On Monday, September 15th, the Wall Street Journal reported that the International Tax Competitive Index reveals that the U.S. tax burden on business is virtually the worst in the developed world.

Credit : (By CP Cartoonist Rod Anderson)
(By CP Cartoonist Rod Anderson)

As the Wall Street Journal observed, "With the developed world's highest corporate tax rate at over 39% . . . the U.S. is almost in a class by itself." The U.S. "ranks just behind Spain and Italy" and only Portugal and France are worse. Yes, the tax burden the U.S. government imposes on its people is more onerous than those imposed by the governments of such "progressive" countries as Sweden, Norway, and the United Kingdom.

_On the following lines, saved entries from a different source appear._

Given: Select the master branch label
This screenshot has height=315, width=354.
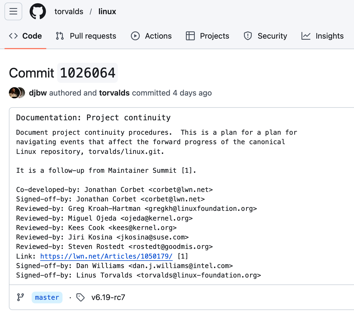Looking at the screenshot, I should pos(47,298).
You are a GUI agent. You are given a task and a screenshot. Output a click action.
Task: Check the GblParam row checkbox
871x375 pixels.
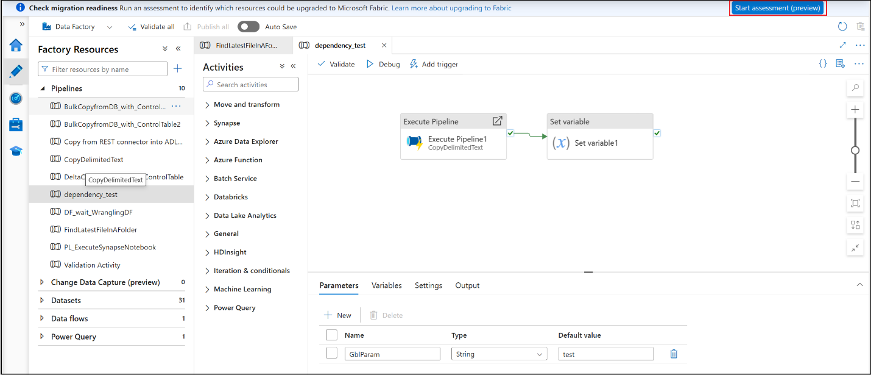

Many liberals argue that current U.S. tax rates (the highest in the industrialized world) are still lower than when Ronald Reagan became president and so they don't need to be changed. However, President Reagan's tax cutting policies sparked "a worldwide revolution that has seen waves of corporate tax-rate reductions" resulting in the Tax Foundation reporting "that other countries have reduced 'the OECD average corporate tax rate from 47.5 percent in the early 1980s to around 25 percent today.'" Apparently the world has learned what our own government has forgotten – oppressive and confiscatory tax policies lead to economic stagnation and less, rather than more, affluence for everyone.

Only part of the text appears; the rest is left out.